Being a member of a team means writing maintainable code that others can follow. When I review a pull request, I don't want to be surprised by anything, so I try to ensure the code I write meets the same standard. The version history should be broken up into distinct commits with commit messages describing their purpose. There should be comments for anything that is unexpected or confusing. It should be possible to follow the tests. The documentation should include how to run the code and the tests.

This PR, which integrates a feature I was working on with a codebase I didn't often contribute to, shows how I follow these principles.


Code review

I believe that code review is useful not just for ensuring good code quality and catching bugs before they make it to production, but also for knowledge transfer and ensuring team ownership of a codebase.

One example of this is a pull request I reviewed which fixed a bug in some caching logic in the server.

I was not familiar with the feature this was fixing or with this section of the codebase, but by reviewing it and ensuring that the tests were understandable (especially to someone unfamiliar with the code), I was later able to go back and work on this code myself.

(October, 2021: GitHub has changed how commit comments are displayed, and most of the contents of this review are unrecoverable in a readable format. I'm looking for a replacement example.)


Code reuse

One of the projects I worked on as a member of the Puppet Server team at Puppet was separating out a Clojure library used to manage pools of JRuby instances.

We knew that other teams were starting to look into using JRuby, and we wanted them to be able to reuse our pooling functionality. By separating out the most complex code into its own library, we were able to refactor it to make it more understandable, better tested, and with a clearer API.

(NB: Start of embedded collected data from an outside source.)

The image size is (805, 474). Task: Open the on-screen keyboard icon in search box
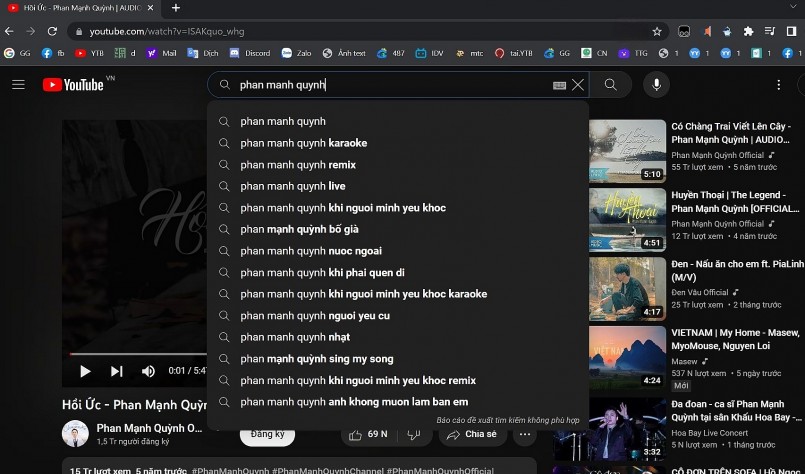[559, 85]

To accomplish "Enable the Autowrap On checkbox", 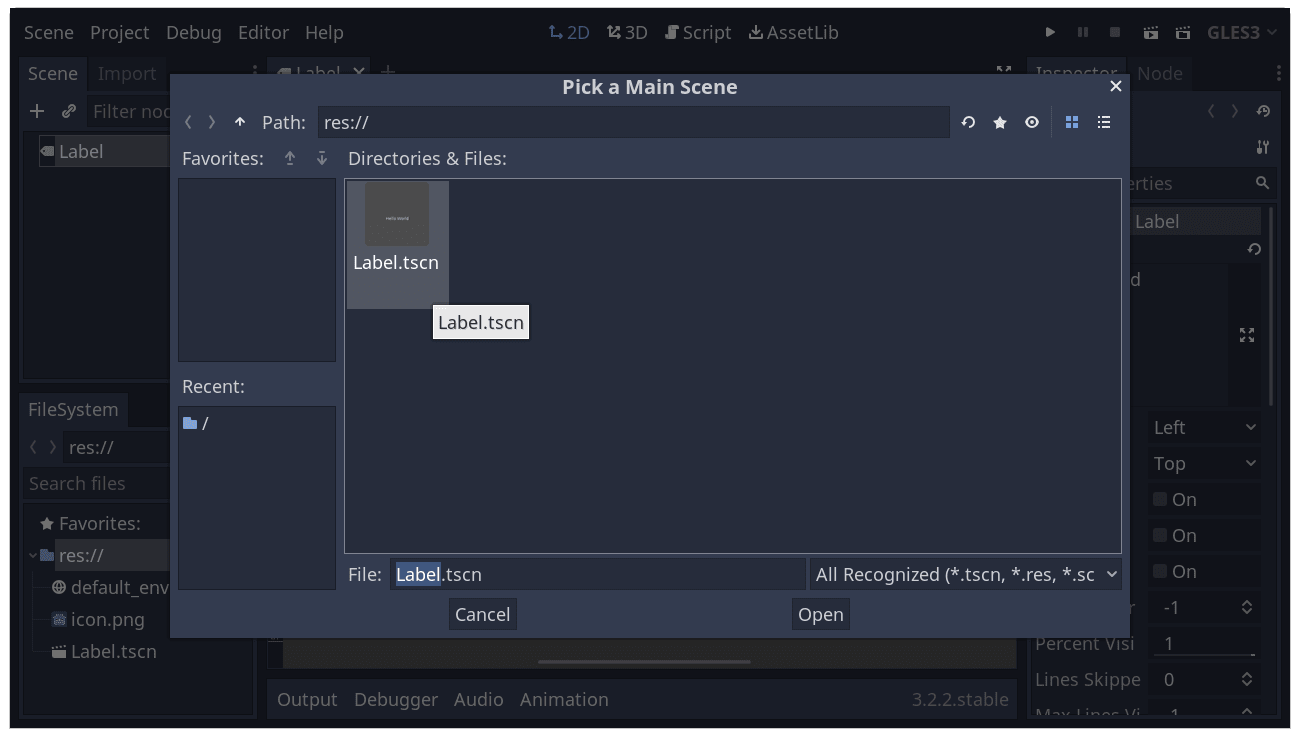I will click(x=1161, y=499).
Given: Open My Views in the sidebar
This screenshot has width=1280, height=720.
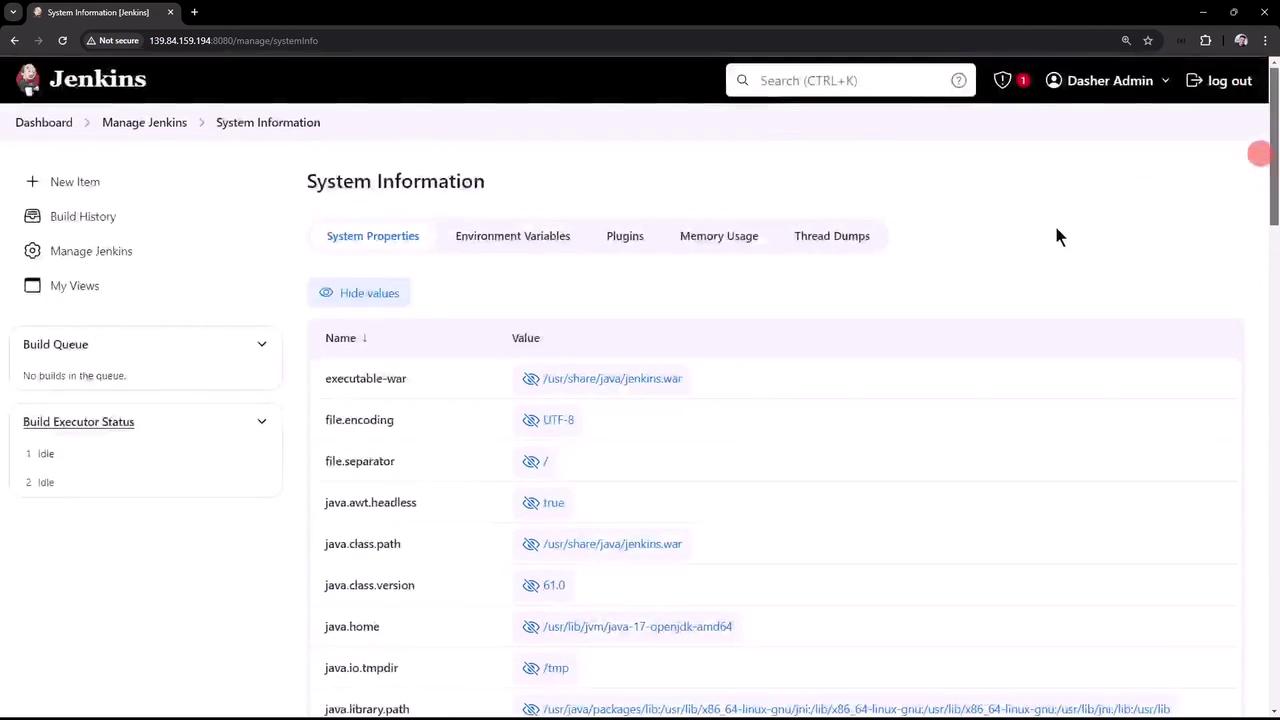Looking at the screenshot, I should [74, 286].
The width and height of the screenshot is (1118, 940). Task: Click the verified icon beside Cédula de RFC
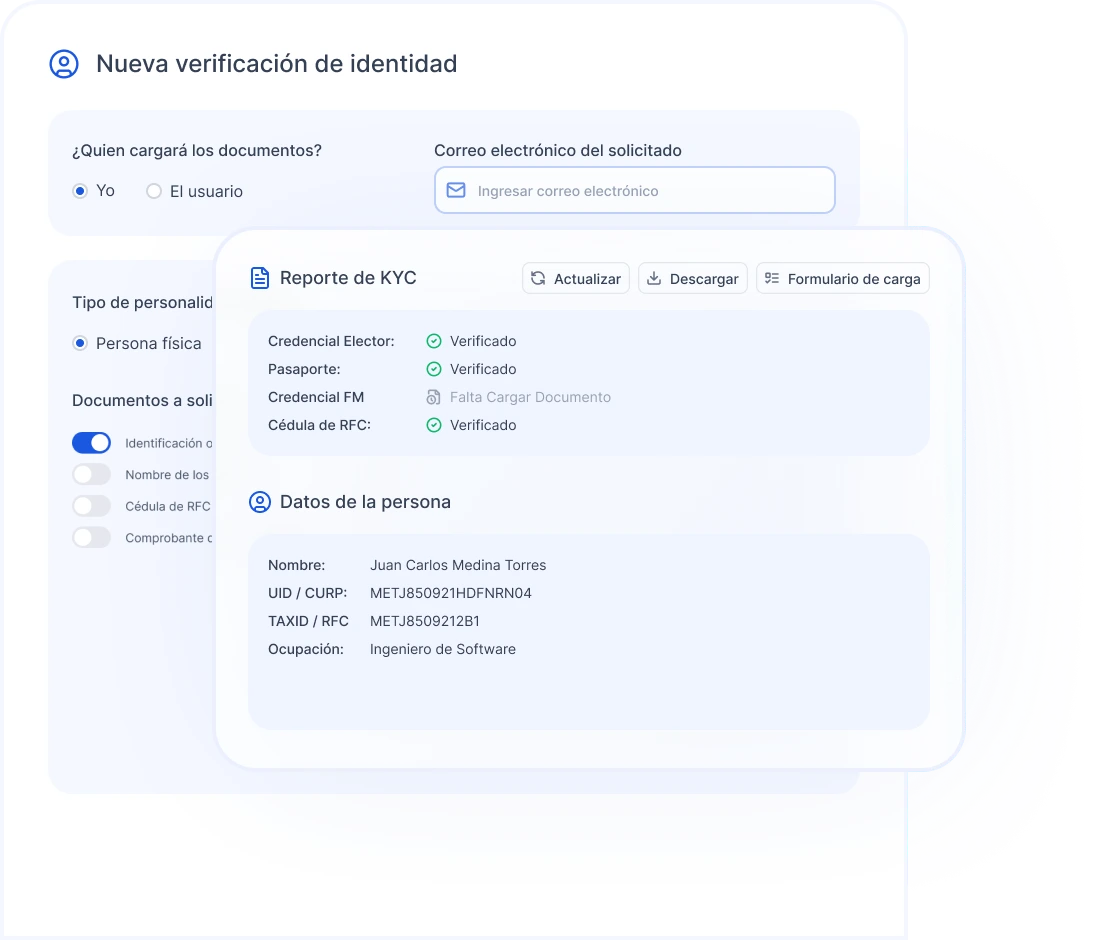coord(434,425)
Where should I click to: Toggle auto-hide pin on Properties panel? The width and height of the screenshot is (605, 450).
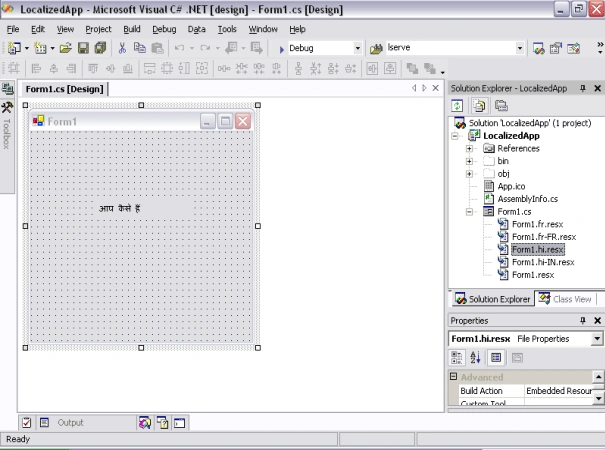[x=583, y=320]
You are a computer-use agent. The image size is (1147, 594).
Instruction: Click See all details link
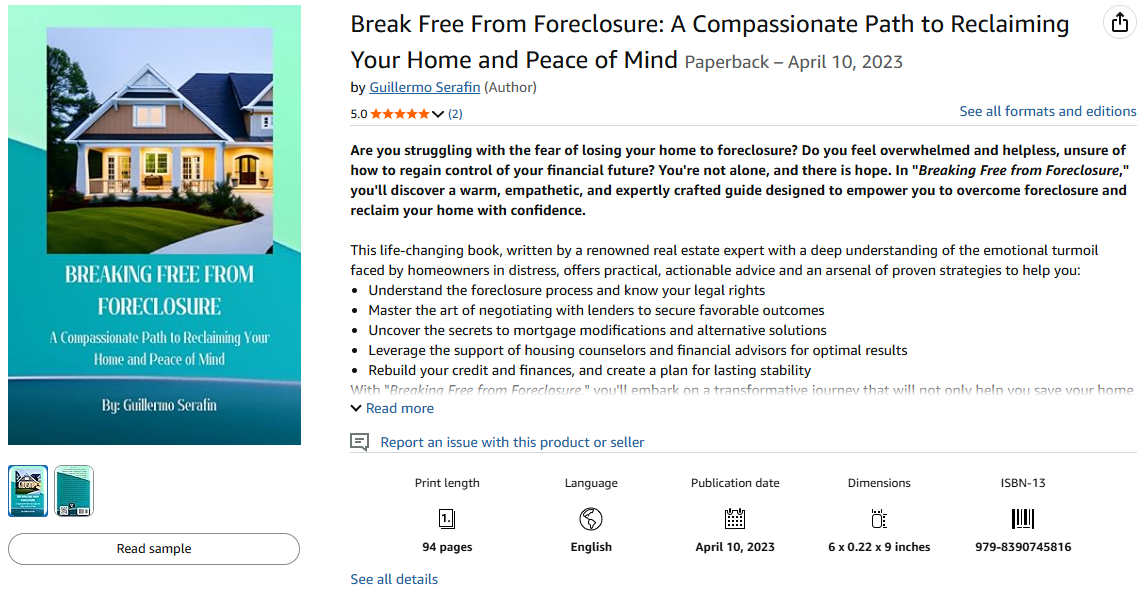(x=394, y=579)
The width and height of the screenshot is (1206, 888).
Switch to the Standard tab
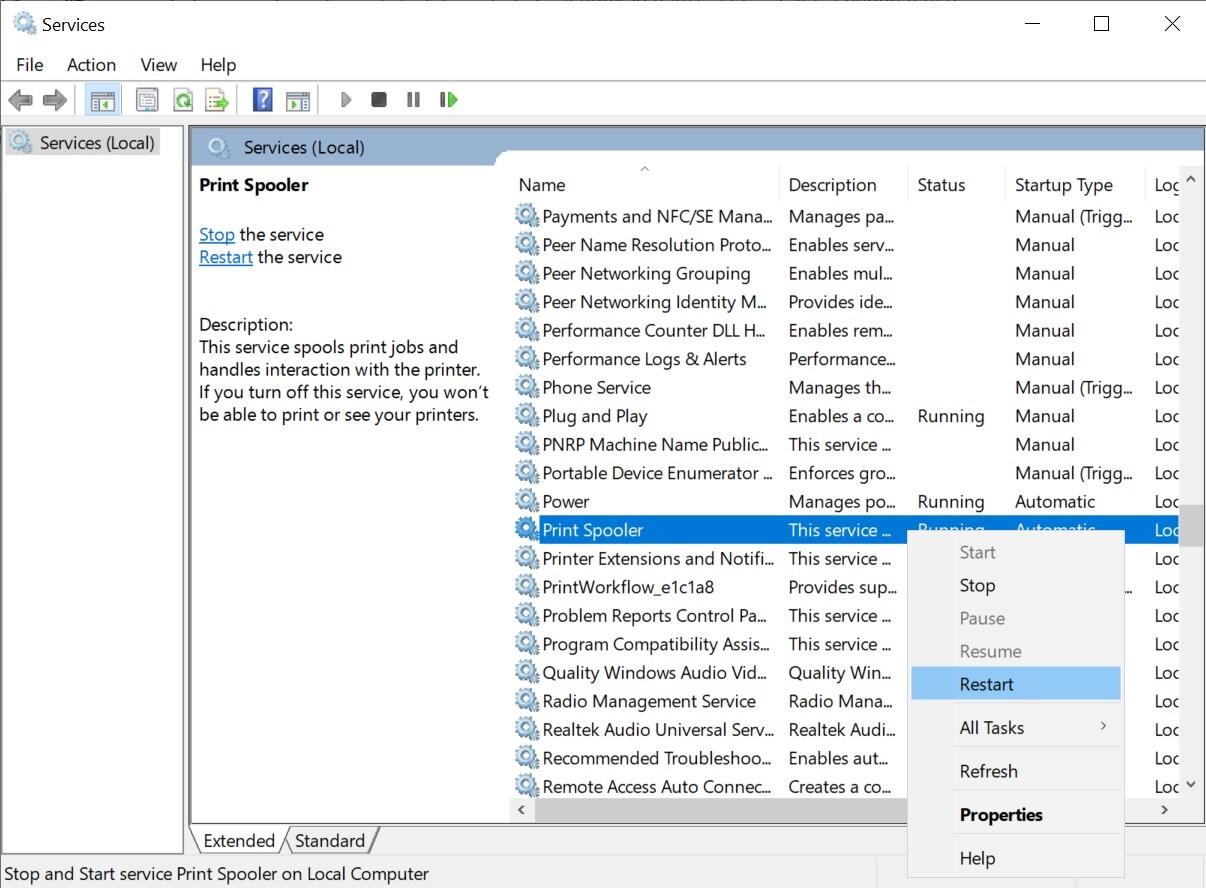(x=330, y=841)
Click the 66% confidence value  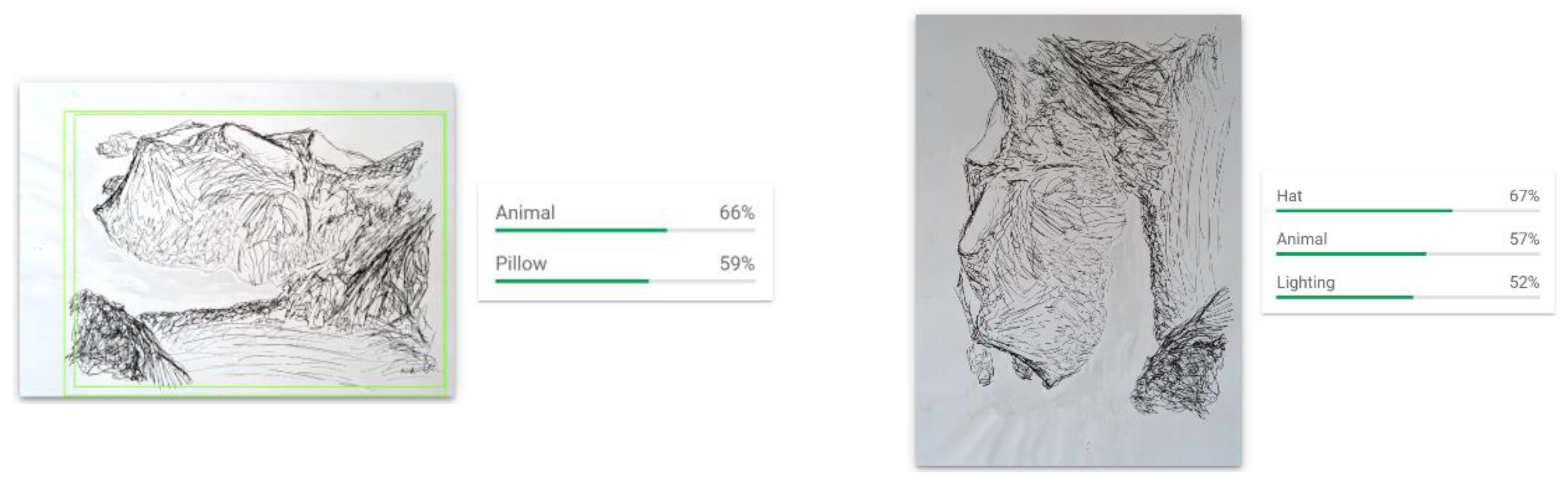(736, 213)
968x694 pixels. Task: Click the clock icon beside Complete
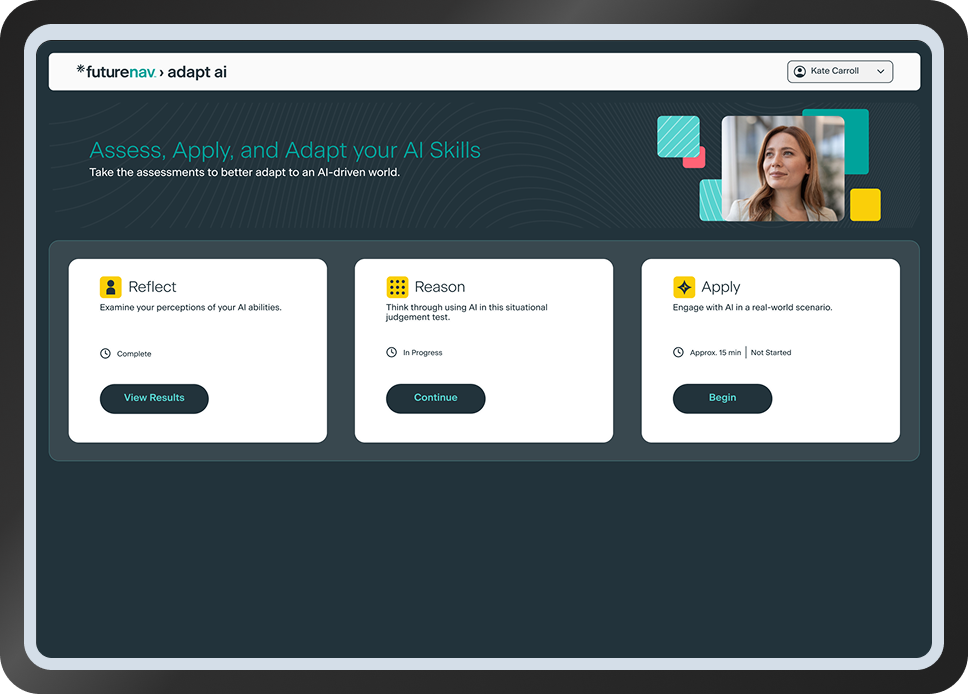click(x=105, y=354)
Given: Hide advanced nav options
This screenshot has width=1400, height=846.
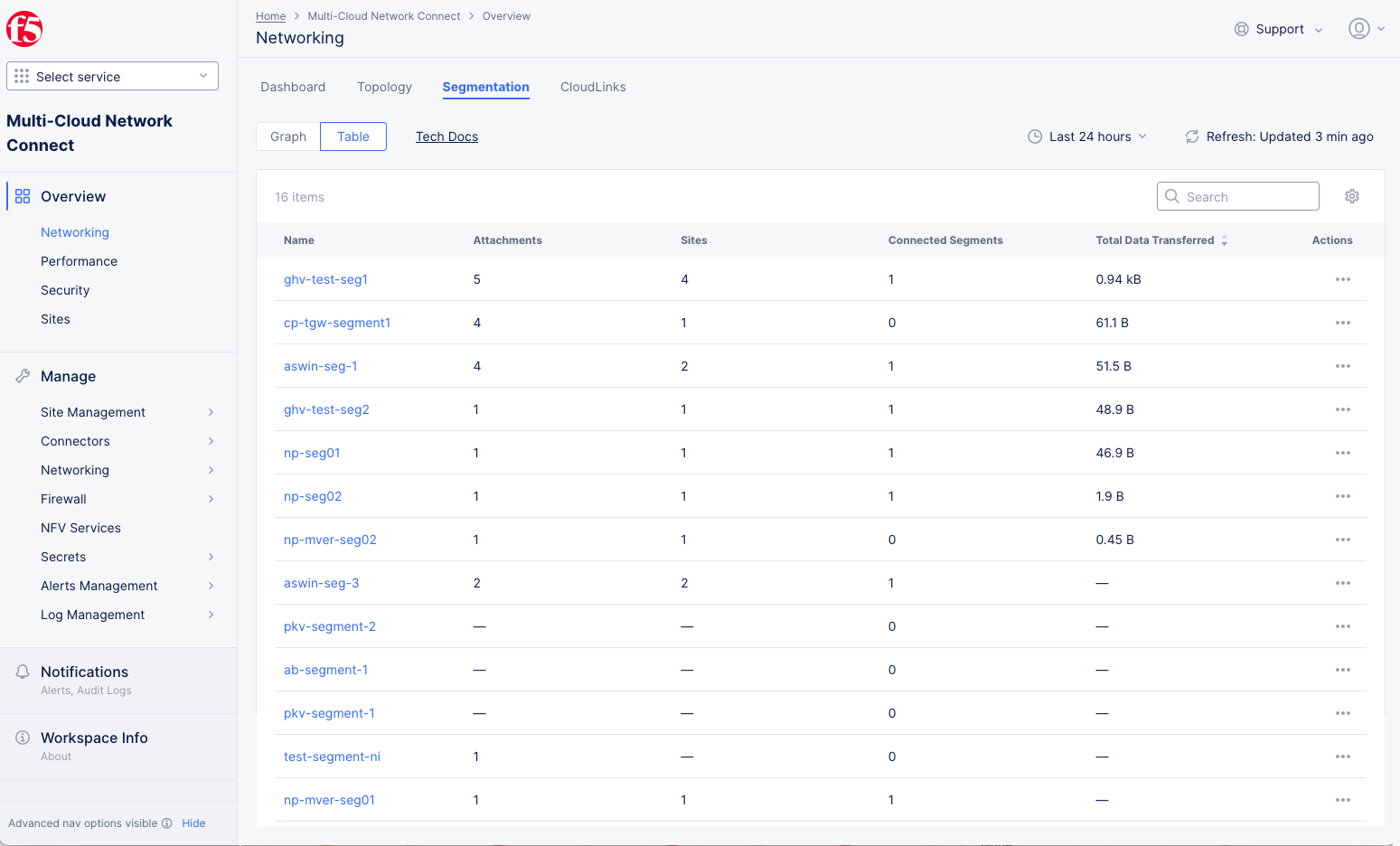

In refactoring this code to separate the library out, we made sure to maintain the git history, because it held a lot of important context for past decisions. We added clearer interfaces so that other users could easily hook in functions when creating and destroying JRuby instances. We made a clear division between what was public API and what was private and we separated the namespaces out so that this distinction was plain.

We also were able to simplify the tests significantly. When this code had been part of a larger application, the tests had to do a lot of mocking and were full of race conditions. We were able to clean up these tests to make them more reliable and more understandable, and in doing so we decreased the test time of the application by 25%.

I think we succeeded in building a library that provided a reusable interface to a very complicated system of lifecycle decisions and concurrency problems.